Die Beklagte trat der Klage unter Verweis auf den Widerspruchsbescheid entgegen.

Mit Gerichtsbescheid vom 25. Juli 2017 wies das SG die Klage ab. Die Beklagte habe die Übernahme von Fahrkosten zu den Behandlungsterminen bei K und G in den Jahren 2004 bis 2006 zu Recht abgelehnt.
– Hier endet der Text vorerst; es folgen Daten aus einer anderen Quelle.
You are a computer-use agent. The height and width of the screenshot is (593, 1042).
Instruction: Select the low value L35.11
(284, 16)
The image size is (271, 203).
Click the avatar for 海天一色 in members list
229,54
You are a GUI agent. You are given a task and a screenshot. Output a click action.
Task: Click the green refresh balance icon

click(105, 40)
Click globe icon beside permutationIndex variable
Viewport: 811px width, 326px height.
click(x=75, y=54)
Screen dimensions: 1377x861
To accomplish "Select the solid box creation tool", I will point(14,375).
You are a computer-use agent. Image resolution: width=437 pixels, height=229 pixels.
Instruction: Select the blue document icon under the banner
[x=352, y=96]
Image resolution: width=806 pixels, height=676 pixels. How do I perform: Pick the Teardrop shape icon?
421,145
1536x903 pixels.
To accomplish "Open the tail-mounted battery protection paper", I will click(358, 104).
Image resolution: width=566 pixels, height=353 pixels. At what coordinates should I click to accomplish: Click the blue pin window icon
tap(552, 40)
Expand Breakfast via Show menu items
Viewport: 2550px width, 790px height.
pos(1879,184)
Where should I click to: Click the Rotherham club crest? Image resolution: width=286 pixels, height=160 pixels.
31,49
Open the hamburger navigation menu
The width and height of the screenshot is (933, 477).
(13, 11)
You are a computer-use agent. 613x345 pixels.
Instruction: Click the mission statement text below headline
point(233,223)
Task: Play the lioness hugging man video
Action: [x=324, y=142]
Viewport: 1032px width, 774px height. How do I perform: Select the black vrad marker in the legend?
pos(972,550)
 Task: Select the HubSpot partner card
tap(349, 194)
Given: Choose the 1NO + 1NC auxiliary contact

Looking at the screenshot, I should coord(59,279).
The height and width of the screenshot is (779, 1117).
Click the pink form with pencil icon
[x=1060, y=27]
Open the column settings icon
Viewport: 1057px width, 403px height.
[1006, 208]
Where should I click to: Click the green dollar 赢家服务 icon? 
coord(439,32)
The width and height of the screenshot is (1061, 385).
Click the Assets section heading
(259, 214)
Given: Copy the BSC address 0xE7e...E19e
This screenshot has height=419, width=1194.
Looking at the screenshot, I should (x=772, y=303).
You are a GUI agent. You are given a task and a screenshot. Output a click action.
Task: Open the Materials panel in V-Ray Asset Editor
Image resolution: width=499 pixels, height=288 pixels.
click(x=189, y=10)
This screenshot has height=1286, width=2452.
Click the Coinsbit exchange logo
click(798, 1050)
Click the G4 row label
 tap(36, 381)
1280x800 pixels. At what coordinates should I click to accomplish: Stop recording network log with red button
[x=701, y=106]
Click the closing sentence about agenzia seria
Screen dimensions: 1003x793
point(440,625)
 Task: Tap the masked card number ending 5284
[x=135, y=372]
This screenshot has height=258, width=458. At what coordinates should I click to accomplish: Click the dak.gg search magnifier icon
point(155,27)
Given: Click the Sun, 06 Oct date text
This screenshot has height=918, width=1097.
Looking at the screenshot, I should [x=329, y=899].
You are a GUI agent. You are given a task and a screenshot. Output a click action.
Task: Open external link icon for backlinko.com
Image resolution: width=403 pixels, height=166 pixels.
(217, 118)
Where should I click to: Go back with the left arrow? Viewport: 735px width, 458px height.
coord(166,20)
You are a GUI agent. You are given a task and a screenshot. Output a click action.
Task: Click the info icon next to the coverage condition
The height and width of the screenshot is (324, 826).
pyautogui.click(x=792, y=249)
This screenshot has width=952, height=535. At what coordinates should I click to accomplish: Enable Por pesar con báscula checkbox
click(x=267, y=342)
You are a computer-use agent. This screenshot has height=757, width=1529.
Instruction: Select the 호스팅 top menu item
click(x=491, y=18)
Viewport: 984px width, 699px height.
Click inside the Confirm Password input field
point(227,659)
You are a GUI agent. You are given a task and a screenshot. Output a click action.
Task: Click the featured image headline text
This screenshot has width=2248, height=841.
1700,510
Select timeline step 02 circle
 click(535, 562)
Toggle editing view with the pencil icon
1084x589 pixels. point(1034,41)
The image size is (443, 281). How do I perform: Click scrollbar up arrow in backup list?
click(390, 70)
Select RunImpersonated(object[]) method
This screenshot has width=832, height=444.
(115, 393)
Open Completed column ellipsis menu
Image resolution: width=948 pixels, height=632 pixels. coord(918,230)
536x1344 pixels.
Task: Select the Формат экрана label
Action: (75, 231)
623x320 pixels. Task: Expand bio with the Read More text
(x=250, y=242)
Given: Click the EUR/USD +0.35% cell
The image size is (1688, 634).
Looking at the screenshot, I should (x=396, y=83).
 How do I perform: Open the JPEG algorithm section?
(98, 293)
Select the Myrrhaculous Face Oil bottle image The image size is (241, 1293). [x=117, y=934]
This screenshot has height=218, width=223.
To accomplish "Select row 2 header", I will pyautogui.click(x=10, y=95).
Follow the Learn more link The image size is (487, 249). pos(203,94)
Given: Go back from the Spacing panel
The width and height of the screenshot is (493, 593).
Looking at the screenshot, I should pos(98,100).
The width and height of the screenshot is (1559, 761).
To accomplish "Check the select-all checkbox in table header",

Die Voraussetzungen einer Fahrkostenübernahme nach § 60 Fünftes Buch Sozialgesetzbuch (SGB V) i.V.m. § 8 der Krankentransportrichtlinien des Gemeinsamen Bundesausschusses lägen nicht vor, insbesondere bestünden keine Anhaltspunkte, dass durch die Fahrten zur ambulanten Psychotherapie eine stationäre Behandlung vermieden worden sei. Dies könne letztlich offenbleiben. Jedenfalls seien die geltend gemachten Leistungsansprüche verjährt. Die Beklagte sei berechtigt, sich hierauf zu berufen. Den Anspruch auf Erstattung von Fahrkosten zu den Behandlungen bei G habe die Klägerin erst 2015 geltend gemacht. Anhaltspunkte für eine Hemmung der Verjährung lägen insoweit nicht vor. Hinsichtlich der Fahrkosten zu K sei die Verjährung zwar durch den Antrag der Klägerin auf Fahrkostenerstattung zunächst gehemmt worden. In Anwendung des Rechtsgedankens des § 204 Abs. 2 Bürgerliches Gesetzbuch (BGB) über die Beendigung der Verjährungshemmung bei Verfahrensstillstand, habe vorliegend die Hemmung der Verjährung jedenfalls bei Beendigung der Mitgliedschaft bei der Beklagten geendet. Es wäre zu erwarten gewesen, dass die Klägerin bis zu diesem Zeitpunkt einen aus ihrer Sicht noch offenen Antrag auf Fahrkostenerstattung erneut geltend mache.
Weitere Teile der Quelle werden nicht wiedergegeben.